Anderson takes a deep breath. She looks out at the sea of nearly 40 faces — all but a few students of color.
“Let me put it like this,” she starts. “When you’ve been doing something for a really, really, really long time, you get into the habit of operating a certain way. And so then when you have someone come along and say Hey, you really should think about changing what you do every day because it’s harmful to other people. And that person’s like, Well I’m just breathing. You want me to stop breathing? Is that what you’re saying! That I should stop breathing because it’s making someone else uncomfortable?! That’s what it’s like with racism.”
“Good teachers understand their own biases, understand their own junk. They have to unearth and address and confront what’s going on inside of them.” — Njemele Tamala Anderson
She pauses.
There are teachers, she says, who don’t realize that what they’re doing is really harmful. That there are students who may pass their class, sure, but who have not had a piece of literature, a piece of anything, that connects with their real life experience. That they are being taught as though they are actors in someone else’s story, that they never get to be the star.
“Good teachers understand their own biases, understand their own junk. They have to unearth and address and confront what’s going on inside of them. And not just with racism. With all the isms: sexism, ageism, homophobia. All of them,” she says, being sure to look each student in the eye. “In order to properly address issues of racism in this country, we have to look at all the layers of people, all of the identities of people and take all of these things into consideration when we’re making decisions that affect people’s lives.”
She believes, as her future dream school implies, that the best teachers recognize that our destinies are linked. And she doesn’t just coach current teachers, through professional development training, with this framing — she’s inspiring the next generation of teachers to embrace it, too. Alden Page is in 11th grade. As a student entering Anderson’s class last year, he thought he’d pursue engineering. But Anderson recognized a spark in him — his curiosity, his passion, his personable affect. He’s now part of the teacher training pipeline program, assistant-teaching in Anderson’s class as part of his CTE (career technical education) coursework.

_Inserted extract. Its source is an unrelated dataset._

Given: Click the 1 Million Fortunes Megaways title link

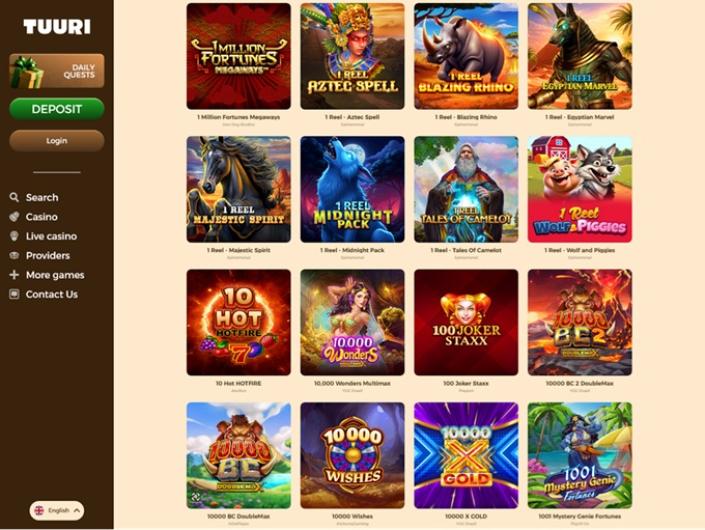Looking at the screenshot, I should tap(239, 117).
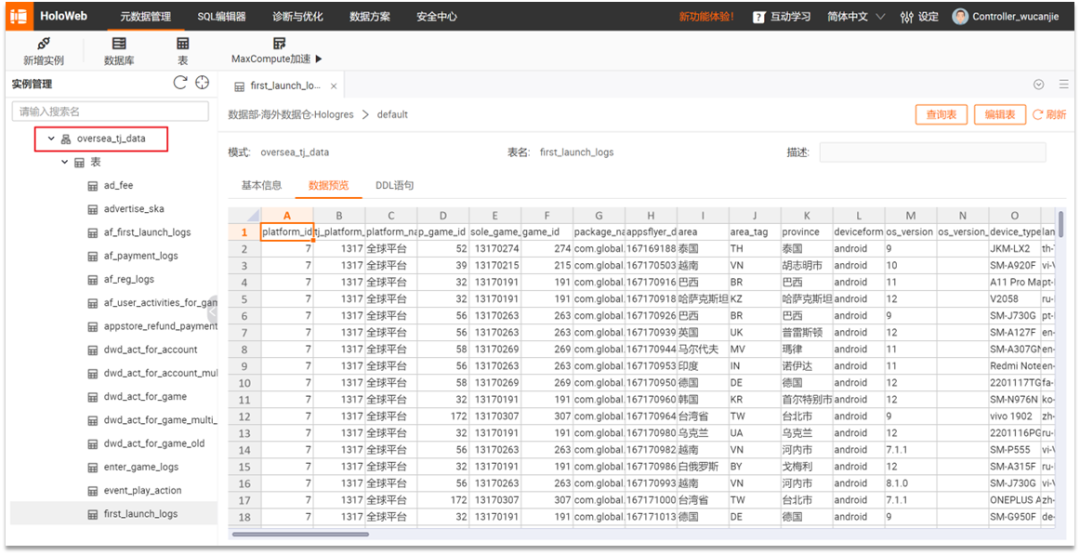Collapse the oversea_tj_data schema node

pos(51,138)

“Ms. Anderson inspired me to become a teacher. I didn’t know about education at all before her class. I didn’t put too much thought into it. But her focus on critical thinking really allowed me to see what I can do in the future, how I can change the future. It made me feel special,” he says. “Liberatory Education allows students to think freely and not be confined inside of a box. We learn about who we are, what we can be, and how we can do it. Her curriculum exposes children to the truth, and the truth is what we need to help lead society.”
Anderson’s oldest daughter, Ansharaye Hines, in a full-circle moment, now works for El-Mekki, doing curriculum development for the teacher training pipeline program, the same one Page and more than 100 students around the district are enrolled in this year alone. “It’s based on her lived experience!” Anderson says with pride.
If it was three women who first set Anderson on her path as an educator, it’s three other women who’ve kept her focused on it: Hines, and her two other daughters, LaShara Jackson and Kijani Anderson. (She’s quick to shout out her husband, Mark Anderson, too.) They may be Anderson’s only daughters by birth, but Anderson has legions of “her kids” around the city who keep in touch with her years after they’ve left her classroom.
“If you touch the humanity of a person, now you’re in a relationship,” Anderson says. “And that’s what it is for me. That’s it.”